El respaldo parlamentario llega después de que el gobernador de Niigata, Hideyo Hanazumi, expresara el mes pasado su apoyo explícito a la reanudación. Con este aval político, la operadora de la planta, Tokyo Electric Power (TEPCO), prevé presentar antes de que finalice el año la solicitud formal ante la Autoridad de Regulación Nuclear de Japón.
Si el regulador concede la autorización definitiva, uno de los siete reactores podría volver a operar en torno al 20 de enero. Sería el primer paso para recuperar progresivamente una infraestructura clave del sistema eléctrico japonés, desconectada por completo desde el desastre de Fukushima y sometida desde entonces a exigentes revisiones de seguridad.
La reactivación de Kashiwazaki-Kariwa se inscribe en un giro estratégico de Japón en materia energética. El país busca reducir su elevada dependencia de los combustibles fósiles importados, que hoy aportan cerca del 70% de la generación eléctrica, al tiempo que responde al aumento sostenido de la demanda y a los compromisos oficiales de neutralidad climática para 2050.
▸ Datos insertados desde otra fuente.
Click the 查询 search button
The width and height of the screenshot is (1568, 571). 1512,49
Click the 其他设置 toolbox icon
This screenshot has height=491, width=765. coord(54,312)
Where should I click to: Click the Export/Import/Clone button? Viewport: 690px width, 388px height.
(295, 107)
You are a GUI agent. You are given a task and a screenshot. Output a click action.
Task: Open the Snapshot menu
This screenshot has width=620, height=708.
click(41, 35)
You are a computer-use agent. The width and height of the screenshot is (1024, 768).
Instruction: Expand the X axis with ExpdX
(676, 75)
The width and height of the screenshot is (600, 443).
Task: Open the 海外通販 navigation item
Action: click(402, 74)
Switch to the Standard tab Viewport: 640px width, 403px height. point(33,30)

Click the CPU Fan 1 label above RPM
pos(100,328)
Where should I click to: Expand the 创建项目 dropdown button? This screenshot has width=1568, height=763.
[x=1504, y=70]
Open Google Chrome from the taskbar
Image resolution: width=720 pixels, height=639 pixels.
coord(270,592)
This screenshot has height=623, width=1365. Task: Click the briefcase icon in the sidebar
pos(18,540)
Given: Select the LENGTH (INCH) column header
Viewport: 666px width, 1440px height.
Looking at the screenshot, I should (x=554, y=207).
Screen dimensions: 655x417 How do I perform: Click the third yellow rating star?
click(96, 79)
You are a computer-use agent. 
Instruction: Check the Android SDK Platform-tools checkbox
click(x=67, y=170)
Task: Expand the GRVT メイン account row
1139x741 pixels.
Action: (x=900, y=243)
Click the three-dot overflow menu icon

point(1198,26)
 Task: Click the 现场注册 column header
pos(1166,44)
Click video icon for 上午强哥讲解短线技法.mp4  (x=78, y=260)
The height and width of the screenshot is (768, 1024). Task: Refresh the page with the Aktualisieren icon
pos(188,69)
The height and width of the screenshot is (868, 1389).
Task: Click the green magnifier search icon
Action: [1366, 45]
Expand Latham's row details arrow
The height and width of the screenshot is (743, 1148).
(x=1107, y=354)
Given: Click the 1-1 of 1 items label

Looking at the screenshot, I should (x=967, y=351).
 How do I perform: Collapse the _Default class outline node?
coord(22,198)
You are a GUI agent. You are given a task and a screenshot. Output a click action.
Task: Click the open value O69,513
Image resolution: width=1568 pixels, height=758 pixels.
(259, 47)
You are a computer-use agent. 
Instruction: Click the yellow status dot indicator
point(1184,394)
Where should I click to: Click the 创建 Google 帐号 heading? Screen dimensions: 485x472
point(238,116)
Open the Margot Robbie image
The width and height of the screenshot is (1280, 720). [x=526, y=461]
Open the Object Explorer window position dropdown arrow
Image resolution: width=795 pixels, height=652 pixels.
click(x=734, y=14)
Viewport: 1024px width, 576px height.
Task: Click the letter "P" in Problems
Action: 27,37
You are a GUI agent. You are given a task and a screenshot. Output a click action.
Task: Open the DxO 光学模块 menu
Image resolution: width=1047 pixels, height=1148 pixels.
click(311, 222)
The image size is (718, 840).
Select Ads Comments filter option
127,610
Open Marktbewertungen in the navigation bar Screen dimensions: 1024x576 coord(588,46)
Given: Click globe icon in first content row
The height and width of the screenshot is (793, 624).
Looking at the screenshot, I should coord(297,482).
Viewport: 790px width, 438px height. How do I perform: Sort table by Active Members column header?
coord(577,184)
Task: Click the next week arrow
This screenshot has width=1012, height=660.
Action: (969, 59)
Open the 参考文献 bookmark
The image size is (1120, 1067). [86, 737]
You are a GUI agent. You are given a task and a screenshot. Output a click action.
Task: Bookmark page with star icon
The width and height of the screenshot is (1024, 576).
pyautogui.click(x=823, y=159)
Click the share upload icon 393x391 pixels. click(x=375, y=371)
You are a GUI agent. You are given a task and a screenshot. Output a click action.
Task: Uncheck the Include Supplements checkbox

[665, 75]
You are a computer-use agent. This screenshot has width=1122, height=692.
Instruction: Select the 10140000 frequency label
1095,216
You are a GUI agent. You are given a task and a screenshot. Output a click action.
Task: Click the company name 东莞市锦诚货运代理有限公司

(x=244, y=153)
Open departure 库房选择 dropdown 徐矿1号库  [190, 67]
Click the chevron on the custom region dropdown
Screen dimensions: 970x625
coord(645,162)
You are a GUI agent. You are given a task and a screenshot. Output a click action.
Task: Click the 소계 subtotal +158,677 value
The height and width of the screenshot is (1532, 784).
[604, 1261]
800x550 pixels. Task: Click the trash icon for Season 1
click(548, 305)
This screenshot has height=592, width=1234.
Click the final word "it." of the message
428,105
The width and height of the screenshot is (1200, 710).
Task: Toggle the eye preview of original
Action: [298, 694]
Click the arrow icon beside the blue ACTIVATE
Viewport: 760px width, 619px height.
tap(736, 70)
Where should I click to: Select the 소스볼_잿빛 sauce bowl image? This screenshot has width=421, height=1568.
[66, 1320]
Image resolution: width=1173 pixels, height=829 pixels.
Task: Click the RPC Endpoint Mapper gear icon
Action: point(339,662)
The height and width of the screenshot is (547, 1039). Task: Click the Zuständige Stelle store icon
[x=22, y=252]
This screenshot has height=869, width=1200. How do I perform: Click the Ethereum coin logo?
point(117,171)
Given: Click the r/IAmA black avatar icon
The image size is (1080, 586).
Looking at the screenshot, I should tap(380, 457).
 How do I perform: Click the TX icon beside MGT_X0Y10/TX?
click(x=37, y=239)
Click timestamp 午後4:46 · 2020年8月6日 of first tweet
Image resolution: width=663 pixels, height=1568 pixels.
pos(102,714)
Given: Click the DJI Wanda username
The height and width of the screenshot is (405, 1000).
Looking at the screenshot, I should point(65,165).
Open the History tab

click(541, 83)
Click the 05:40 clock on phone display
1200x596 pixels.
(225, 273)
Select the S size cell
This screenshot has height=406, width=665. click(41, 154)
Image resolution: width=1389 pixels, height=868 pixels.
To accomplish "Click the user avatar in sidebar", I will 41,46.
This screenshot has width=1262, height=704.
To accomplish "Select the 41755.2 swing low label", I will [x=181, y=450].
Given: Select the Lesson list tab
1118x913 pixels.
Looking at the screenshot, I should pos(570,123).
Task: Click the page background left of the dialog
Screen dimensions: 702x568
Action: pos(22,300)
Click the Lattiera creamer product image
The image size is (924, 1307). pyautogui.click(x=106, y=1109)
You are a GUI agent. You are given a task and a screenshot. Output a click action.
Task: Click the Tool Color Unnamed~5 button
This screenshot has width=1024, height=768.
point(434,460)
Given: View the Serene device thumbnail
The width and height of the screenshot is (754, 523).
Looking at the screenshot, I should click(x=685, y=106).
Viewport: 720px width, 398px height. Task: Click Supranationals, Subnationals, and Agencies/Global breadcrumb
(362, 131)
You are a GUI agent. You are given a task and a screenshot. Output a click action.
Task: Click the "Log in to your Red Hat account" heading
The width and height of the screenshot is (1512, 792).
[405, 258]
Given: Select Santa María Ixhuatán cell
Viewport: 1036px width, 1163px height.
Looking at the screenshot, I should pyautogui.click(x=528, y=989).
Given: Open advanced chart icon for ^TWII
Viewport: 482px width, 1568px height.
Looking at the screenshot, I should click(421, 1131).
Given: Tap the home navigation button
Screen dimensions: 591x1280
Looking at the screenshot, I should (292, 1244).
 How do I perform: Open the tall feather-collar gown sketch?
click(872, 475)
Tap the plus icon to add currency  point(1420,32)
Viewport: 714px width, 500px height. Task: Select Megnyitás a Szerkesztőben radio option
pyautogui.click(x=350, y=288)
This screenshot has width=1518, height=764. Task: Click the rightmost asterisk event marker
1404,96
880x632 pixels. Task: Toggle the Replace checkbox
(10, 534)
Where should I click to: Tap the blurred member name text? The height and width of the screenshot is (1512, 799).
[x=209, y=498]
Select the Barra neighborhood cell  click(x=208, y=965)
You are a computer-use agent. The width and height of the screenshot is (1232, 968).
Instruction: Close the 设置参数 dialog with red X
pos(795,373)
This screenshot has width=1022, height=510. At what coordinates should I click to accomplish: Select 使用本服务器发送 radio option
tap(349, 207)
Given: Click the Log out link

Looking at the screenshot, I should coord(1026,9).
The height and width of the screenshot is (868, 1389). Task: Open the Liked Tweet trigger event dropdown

Antes de 2011, la energía nuclear suministraba aproximadamente un tercio de la electricidad japonesa. Desde entonces, el cierre prolongado de reactores obligó a Tokio a recurrir masivamente al gas y al carbón, con un fuerte impacto en los costes energéticos y en la balanza comercial.
Para el sector industrial y parte del Gobierno, el regreso de grandes centrales como Kashiwazaki-Kariwa representa una pieza clave para garantizar el suministro, contener los precios y reducir la exposición exterior en un escenario geopolítico cada vez más incierto.
La decisión de Niigata marca así un punto de inflexión. Catorce años después de Fukushima, Japón comienza a dejar atrás el bloqueo nuclear y apuesta por una fuente de energía que considera estratégica para su seguridad económica y energética.